>>>>
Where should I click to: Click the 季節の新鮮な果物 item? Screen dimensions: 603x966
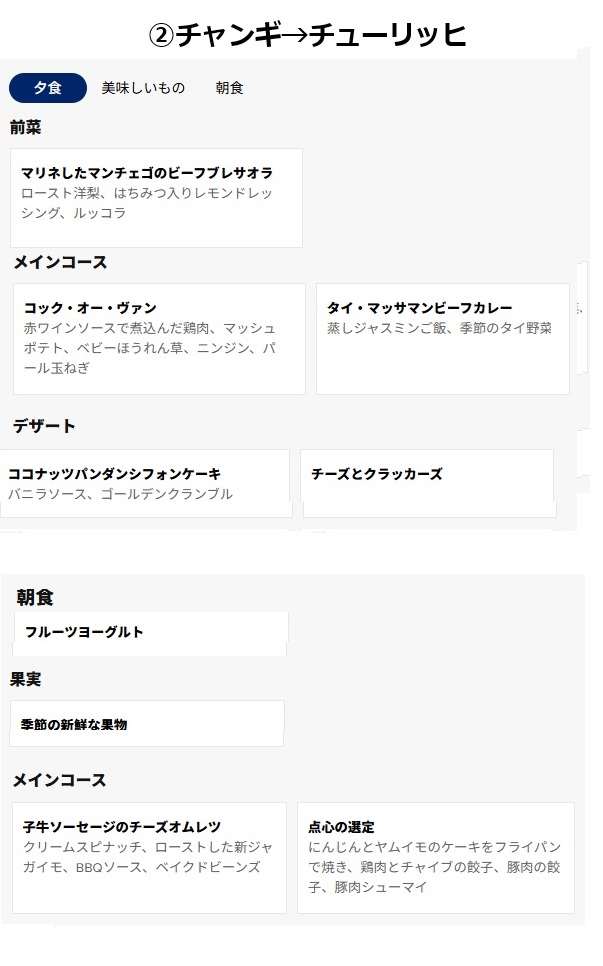point(147,724)
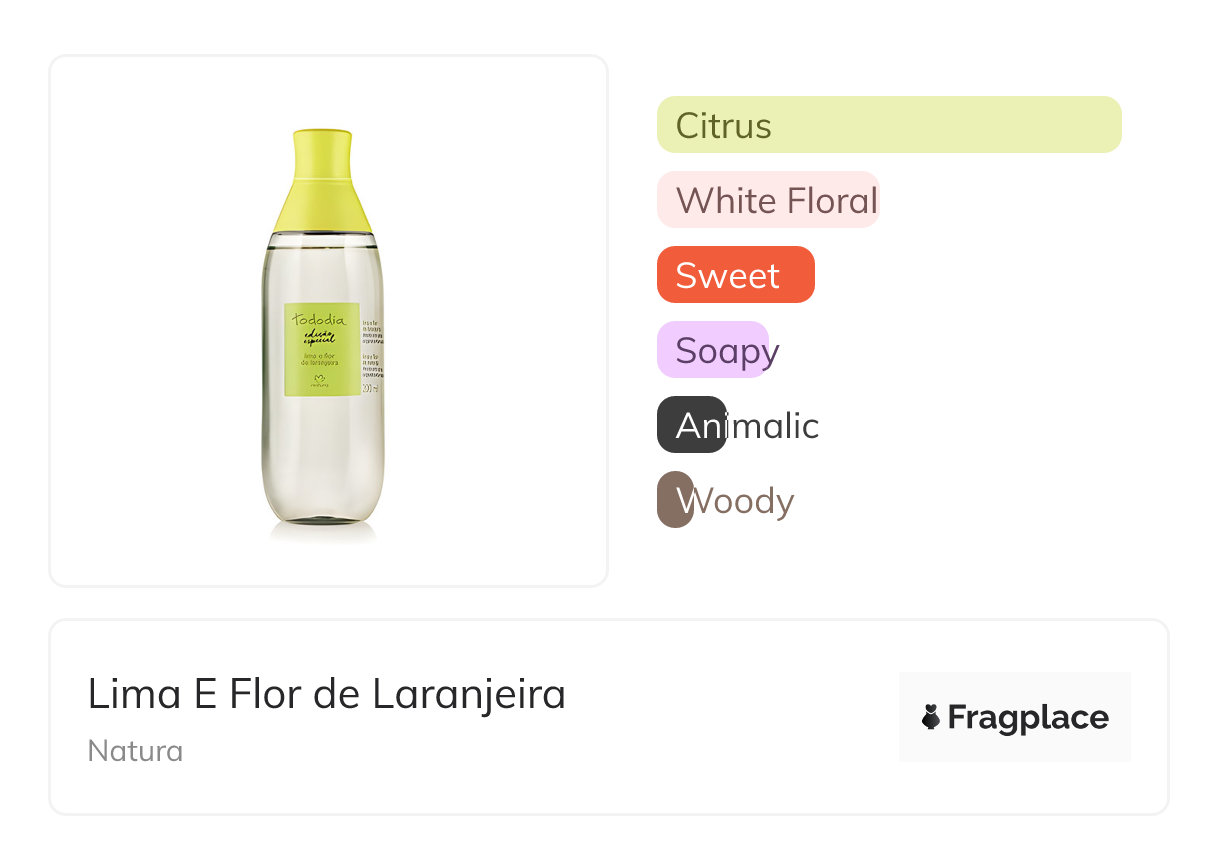Select the Citrus accord bar
The image size is (1218, 864).
pos(889,125)
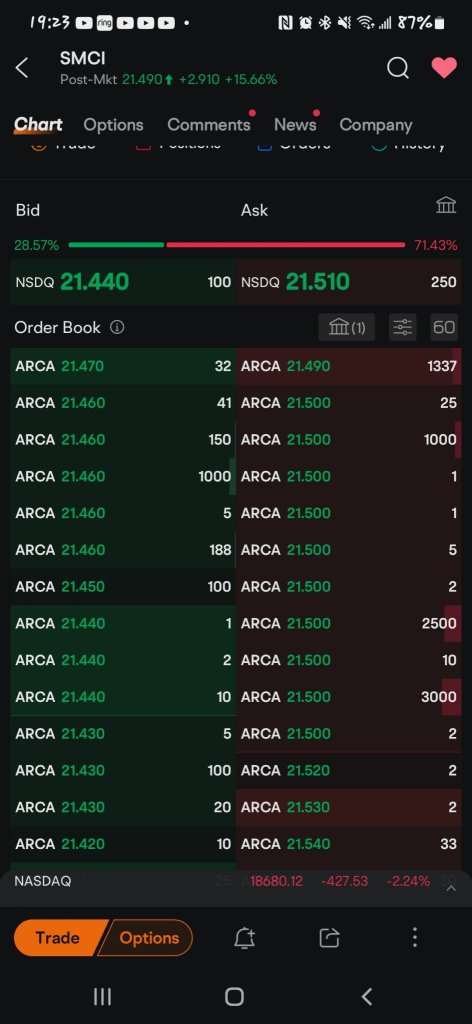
<<<<
Work task » Return every entry above exactly as written, minus the pictures.

Exercise solution »
Where should I click to: Click the 季節の新鮮な果物 item? Screen dimensions: 603x966
point(147,724)
Select the Citrus accord bar
The image size is (1218, 864).
pos(889,125)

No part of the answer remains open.